Let P be the point (1,0) and Q a point of the locus \[{{y}^{2}}=8x\]. The locus of the midpoint of PQ is
(a) \[{{x}^{2}}+4y+2=0\]
(b) \[{{x}^{2}}-4y+2=0\]
(c) \[{{y}^{2}}-4x+2=0\]
(d) \[{{y}^{2}}+4x+2=0\]

Answer 1

Hint: To find the locus of points joining one point on the parabola to another point, assume any point on the curve and find the midpoint of two given points. Eliminate the variables to find the equation of locus.

Complete step-by-step answer:

We have the equation of parabola as \[{{y}^{2}}=8x\]. We have a point \[\left( 1,0 \right)\] outside the parabola.
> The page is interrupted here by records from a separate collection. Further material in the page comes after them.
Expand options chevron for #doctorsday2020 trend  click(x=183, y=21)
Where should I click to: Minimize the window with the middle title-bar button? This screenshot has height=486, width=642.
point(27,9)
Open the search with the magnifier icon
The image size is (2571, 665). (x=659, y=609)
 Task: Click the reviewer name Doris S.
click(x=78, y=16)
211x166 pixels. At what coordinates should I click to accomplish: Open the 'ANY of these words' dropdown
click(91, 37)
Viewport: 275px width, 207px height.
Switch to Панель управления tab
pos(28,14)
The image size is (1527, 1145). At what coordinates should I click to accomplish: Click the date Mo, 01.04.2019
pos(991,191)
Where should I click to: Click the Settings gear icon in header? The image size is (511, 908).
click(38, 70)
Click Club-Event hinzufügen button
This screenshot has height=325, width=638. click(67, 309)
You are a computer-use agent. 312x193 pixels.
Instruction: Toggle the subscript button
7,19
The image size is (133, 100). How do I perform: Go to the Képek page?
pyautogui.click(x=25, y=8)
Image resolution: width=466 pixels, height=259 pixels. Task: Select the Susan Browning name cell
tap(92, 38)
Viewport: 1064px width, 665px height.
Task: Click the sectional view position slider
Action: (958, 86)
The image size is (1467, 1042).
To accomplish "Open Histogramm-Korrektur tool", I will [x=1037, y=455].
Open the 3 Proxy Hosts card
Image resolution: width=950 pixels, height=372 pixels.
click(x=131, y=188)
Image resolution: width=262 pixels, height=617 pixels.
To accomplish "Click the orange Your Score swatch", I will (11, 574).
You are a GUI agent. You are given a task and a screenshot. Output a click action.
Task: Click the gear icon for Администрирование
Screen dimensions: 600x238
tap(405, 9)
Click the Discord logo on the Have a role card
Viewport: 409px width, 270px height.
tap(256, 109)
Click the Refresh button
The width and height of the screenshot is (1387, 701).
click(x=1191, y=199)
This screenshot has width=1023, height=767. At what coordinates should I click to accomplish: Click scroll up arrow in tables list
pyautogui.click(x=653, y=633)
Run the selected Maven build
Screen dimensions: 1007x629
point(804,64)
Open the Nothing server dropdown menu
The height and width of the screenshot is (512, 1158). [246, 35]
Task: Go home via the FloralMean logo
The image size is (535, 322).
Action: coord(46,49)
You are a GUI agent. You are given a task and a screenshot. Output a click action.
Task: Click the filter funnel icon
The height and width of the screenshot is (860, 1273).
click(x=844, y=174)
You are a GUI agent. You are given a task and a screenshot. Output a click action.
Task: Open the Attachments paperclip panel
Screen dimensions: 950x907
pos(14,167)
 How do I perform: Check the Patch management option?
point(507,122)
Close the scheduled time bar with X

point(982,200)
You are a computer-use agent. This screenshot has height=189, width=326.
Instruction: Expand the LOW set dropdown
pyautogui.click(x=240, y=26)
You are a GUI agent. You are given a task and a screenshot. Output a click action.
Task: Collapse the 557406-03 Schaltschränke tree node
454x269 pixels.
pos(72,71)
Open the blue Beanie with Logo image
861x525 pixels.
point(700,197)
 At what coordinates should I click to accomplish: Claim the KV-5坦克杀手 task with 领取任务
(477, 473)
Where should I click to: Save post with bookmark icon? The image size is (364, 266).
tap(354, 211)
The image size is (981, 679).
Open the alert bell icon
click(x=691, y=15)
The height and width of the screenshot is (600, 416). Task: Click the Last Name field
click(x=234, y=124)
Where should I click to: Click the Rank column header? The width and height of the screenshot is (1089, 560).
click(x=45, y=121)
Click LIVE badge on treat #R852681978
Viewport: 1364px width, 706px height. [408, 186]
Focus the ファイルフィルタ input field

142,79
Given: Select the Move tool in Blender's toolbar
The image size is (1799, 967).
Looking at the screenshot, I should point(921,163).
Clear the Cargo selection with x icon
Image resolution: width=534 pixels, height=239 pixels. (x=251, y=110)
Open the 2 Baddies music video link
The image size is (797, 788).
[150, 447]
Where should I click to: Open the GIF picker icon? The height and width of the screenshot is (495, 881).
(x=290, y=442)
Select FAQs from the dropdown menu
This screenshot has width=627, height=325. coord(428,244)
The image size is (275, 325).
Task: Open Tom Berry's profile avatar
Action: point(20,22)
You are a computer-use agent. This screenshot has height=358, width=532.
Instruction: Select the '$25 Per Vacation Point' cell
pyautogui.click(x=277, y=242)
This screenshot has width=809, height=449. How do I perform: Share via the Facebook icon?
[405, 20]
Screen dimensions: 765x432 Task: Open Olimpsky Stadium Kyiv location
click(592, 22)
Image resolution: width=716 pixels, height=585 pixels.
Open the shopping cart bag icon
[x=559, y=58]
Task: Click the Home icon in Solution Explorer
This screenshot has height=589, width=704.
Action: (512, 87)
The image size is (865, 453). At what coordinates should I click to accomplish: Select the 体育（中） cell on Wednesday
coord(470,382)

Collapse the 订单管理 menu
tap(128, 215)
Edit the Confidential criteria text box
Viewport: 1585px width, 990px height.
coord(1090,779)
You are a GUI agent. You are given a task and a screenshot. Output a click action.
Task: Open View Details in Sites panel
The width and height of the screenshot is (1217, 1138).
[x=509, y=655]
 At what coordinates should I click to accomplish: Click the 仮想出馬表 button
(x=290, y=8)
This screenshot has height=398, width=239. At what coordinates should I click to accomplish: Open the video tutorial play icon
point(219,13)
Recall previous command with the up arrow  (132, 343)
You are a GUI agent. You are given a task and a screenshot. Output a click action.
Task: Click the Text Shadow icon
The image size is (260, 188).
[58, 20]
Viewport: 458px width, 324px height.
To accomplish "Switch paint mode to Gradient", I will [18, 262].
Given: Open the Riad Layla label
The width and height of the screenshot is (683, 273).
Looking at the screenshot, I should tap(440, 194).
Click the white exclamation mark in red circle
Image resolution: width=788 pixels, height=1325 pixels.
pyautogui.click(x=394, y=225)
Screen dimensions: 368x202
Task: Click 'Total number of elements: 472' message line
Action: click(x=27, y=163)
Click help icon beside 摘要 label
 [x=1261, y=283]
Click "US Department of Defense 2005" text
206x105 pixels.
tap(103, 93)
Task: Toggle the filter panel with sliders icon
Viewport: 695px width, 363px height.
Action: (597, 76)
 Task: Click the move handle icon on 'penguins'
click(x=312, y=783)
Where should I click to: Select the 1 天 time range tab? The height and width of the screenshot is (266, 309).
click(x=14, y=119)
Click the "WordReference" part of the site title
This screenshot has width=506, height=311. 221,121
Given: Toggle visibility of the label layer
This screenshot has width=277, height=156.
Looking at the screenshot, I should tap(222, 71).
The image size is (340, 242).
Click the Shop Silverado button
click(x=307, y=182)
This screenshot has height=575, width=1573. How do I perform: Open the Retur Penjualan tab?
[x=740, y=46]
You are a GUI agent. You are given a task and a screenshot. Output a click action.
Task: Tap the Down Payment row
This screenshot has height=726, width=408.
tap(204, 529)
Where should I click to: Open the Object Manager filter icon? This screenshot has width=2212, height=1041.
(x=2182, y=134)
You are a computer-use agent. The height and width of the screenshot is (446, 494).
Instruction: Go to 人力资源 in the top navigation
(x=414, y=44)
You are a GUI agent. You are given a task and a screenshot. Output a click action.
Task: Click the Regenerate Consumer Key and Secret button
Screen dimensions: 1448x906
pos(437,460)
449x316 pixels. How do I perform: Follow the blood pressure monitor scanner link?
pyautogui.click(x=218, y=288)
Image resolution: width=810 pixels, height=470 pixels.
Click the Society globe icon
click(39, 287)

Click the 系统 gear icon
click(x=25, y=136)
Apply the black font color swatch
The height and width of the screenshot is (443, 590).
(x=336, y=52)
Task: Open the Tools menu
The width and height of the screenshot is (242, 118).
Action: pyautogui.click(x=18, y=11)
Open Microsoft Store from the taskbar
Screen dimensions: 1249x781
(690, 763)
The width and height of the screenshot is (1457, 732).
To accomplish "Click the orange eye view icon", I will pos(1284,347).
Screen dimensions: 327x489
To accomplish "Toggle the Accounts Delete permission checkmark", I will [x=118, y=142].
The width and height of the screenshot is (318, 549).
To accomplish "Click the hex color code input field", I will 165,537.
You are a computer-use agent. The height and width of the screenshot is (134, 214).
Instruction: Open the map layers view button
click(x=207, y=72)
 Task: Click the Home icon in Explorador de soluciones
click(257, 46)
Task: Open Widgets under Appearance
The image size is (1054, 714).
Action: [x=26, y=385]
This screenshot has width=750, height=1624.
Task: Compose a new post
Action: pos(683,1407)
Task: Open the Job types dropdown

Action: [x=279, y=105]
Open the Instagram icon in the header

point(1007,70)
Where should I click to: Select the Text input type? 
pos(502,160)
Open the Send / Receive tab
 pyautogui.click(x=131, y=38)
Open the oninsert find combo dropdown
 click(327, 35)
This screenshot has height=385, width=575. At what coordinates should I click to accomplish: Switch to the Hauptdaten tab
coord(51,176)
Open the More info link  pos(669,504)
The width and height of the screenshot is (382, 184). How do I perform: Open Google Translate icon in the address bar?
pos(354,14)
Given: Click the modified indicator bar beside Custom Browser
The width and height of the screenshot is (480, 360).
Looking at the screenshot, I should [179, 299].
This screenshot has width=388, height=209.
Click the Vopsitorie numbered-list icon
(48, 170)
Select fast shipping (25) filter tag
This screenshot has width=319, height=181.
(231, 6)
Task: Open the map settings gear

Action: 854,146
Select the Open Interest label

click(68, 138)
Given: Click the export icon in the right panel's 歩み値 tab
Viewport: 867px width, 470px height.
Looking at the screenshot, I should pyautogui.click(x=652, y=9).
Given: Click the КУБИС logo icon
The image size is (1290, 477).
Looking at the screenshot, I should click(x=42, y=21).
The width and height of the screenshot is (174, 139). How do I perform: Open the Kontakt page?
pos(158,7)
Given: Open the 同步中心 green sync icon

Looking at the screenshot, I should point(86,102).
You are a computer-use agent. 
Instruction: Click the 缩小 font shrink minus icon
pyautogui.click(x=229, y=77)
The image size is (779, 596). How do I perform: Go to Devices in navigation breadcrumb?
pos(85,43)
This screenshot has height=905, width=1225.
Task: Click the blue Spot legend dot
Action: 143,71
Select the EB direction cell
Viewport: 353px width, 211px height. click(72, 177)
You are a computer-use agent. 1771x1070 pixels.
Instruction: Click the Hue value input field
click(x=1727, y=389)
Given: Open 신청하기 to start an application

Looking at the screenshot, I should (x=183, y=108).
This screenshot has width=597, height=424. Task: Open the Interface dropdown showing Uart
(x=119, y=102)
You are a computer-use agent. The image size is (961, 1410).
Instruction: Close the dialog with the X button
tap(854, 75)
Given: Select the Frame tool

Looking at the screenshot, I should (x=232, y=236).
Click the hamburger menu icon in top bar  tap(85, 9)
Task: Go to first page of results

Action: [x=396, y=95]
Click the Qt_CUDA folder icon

We have to find the locus of midpoint joining one point on the parabola to the point (1,0).
We know that any general point on the parabola \[{{y}^{2}}=4ax\] has form \[\left( a{{t}^{2}},2at \right)\]. Let us assume that these are the coordinates of point Q.

Substituting \[a=2\] in the above equation, we get \[Q\left( 2{{t}^{2}},4t \right)\] as the point on the parabola.
We know that the middle point of two points of the form \[\left( {{x}_{1}},{{y}_{1}} \right)\] and \[\left( {{x}_{2}},{{y}_{2}} \right)\] is \[\left( \dfrac{{{x}_{1}}+{{x}_{2}}}{2},\dfrac{{{y}_{1}}+{{y}_{2}}}{2} \right)\].
Substituting \[{{x}_{1}}=1,{{y}_{1}}=0,{{x}_{2}}=a{{t}^{2}},{{y}_{2}}=2at\] in the above equation, we have \[\left( \dfrac{1+a{{t}^{2}}}{2},\dfrac{0+2at}{2} \right)\] as the middle point of the points \[P(1,0)\] and \[Q\left( a{{t}^{2}},2at \right)\].
Thus, we have \[\left( \dfrac{1+2{{t}^{2}}}{2},2t \right)\] as the middle points of the points \[P(1,0)\] and \[Q\left( 2{{t}^{2}},4t \right)\].
To find the locus of middle points, we will assume \[x=\dfrac{1+2{{t}^{2}}}{2}.....\left( 1 \right)\] and \[y=2t.....\left( 2 \right)\].
Rewriting equation (2) in terms of t by rearranging the terms, we have \[\dfrac{y}{2}=t.....\left( 3 \right)\].
Substituting equation (3) in equation (1), we get \[x=\dfrac{1+2{{\left( \dfrac{y}{2} \right)}^{2}}}{2}\].
Rearranging the terms, we get \[2x=1+2{{\left( \dfrac{y}{2} \right)}^{2}}\].
Further solving the above equation, we get
\[\begin{align}
  & \Rightarrow 2x=1+\dfrac{{{y}^{2}}}{2} \\
 & \Rightarrow 4x=2+{{y}^{2}} \\
 & \Rightarrow {{y}^{2}}-4x+2=0 \\
\end{align}\]
Hence, the locus of middle point of point P(1,0) and point Q on the parabola is \[{{y}^{2}}-4x+2=0\], which is option (c).

Note: It’s necessary to use the midpoint formula to find the midpoint of two points. We can also solve this question by assuming any general point on the parabola instead of taking the general point in parametric form.